Los documentos y testimonios de viajeros, paseantes y habitantes del París de entonces refrendan casi al dedillo la meridiana visión de Chopin de la capital francesa, en la que apenas menos de un año atrás tuvo lugar la sonada “batalla de Ernani” cuando los detractores de Victor Hugo y sus acólitos se enfrentaron en pleno teatro en el estreno de la obra de ese nombre del famoso escritor. Con respecto a la línea donde expresa que se quedará más tiempo del que pensaba, París será la ciudad donde vivirá a partir de este momento hasta el fin de los dieciocho años que le quedan de vida.

Kalkbrenner
Pronto conoce al pianista Friedrich Kalkbrenner, presentado por el operista Ferdinand Paër. Se le considera el primer pianista de Europa, pero los polacos entendidos, amigos de Chopin, entre ellos su maestro Elsner, lo ven como un estafador, inferior a su alumno. Sin embargo, con su auspicio, Fryderyk da un concierto en febrero de 1832, nada menos que en la Sala Pleyel, con Franz Liszt y Felix Mendelssohn entre el público. Así París conoce a Chopin. El, mientras, sacia su pasión de operófilo asistiendo cada vez que puede al Palais Garnier y a la Opéra Comique, pero no serán muchas pues su situación económica es muy estrecha. Apenas vive de las lecciones de piano que ha conseguido dictar. Por sus composiciones, las cuales logra editar, recibe muy poco, pero una de ellas, las Variaciones sobre La ci darem la mano, llegan a manos de Robert Schumann, en Alemania, quien escribe un elogioso artículo en la prestigiosa revista Allgemeine Musikalische Zeitung, que Fryderyk acoge sin entusiasmo. La situación en París se agrava pues hay un brote de cólera en la ciudad. Por fortuna, Chopin logra dar un concierto para el noble James de Rothschild, gracias a su compatriota el príncipe Radziwill, lo cual provoca que la aristocracia se deslumbre por el pianista, pongan a sus familiares a tomar lecciones con él y el propio Rothschild lo acoge bajo su protección.
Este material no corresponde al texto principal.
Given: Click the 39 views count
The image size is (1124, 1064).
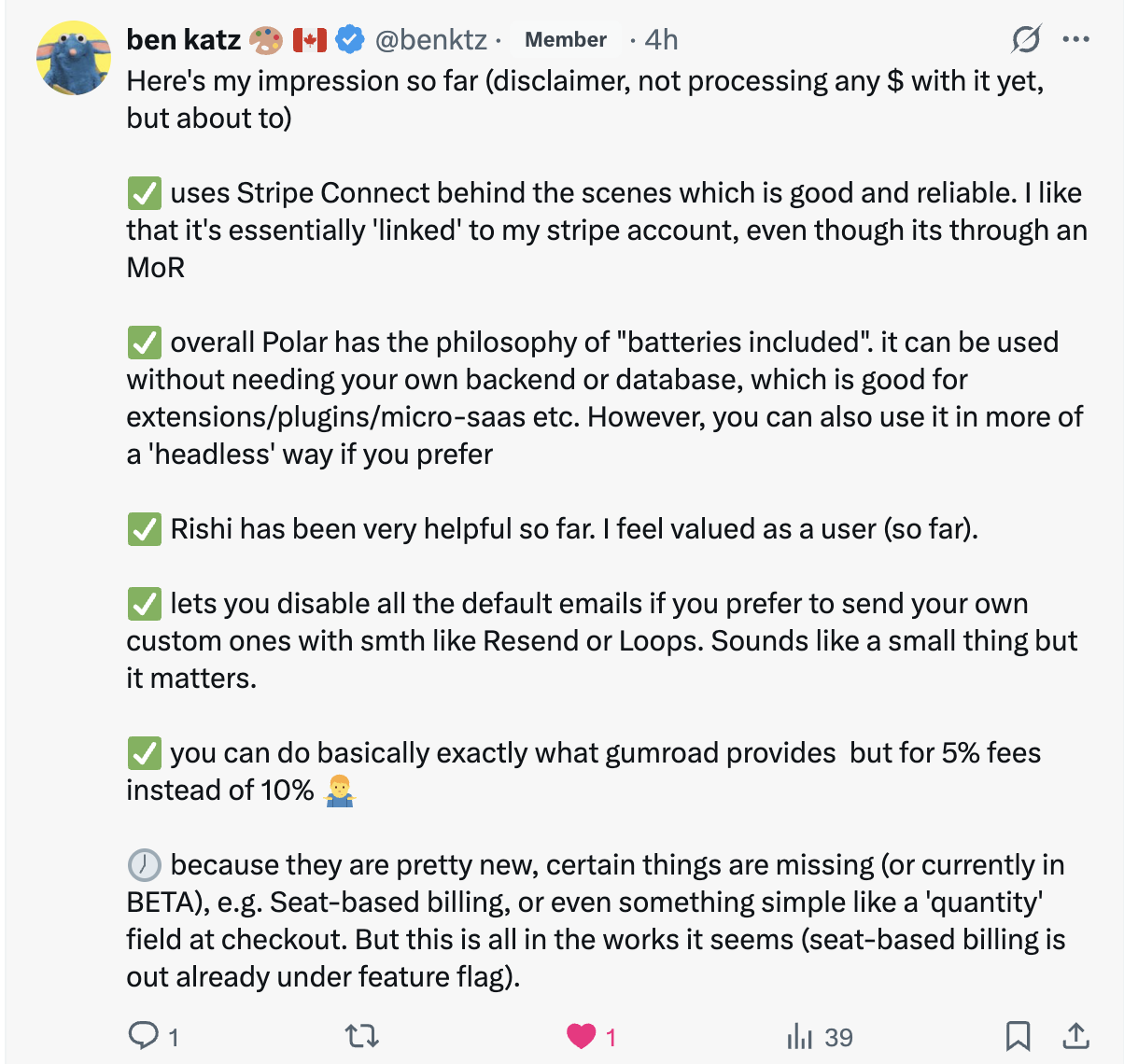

París, por estos años, ve salir de sus imprentas los pentagramas de sus Mazurkas, op. 6 y 7; los Nocturnos Op. 9, y los Etudes 3, 4 y 5, del Op. 10.
De ellos les colgamos aquí un ejemplo de cada uno: la Mazurka Op. 6, No.1, en la lectura plena de añoranza de Vladimir Ashkenazy; el primer nocturno del Op. 9, en la poética versión de Rubinstein, y el Estudio Op. 10, No. 3, que algunos llaman, de forma un poco cursi, "Tristeza". Por fortuna, Perahia se eleva más allá del lugar común.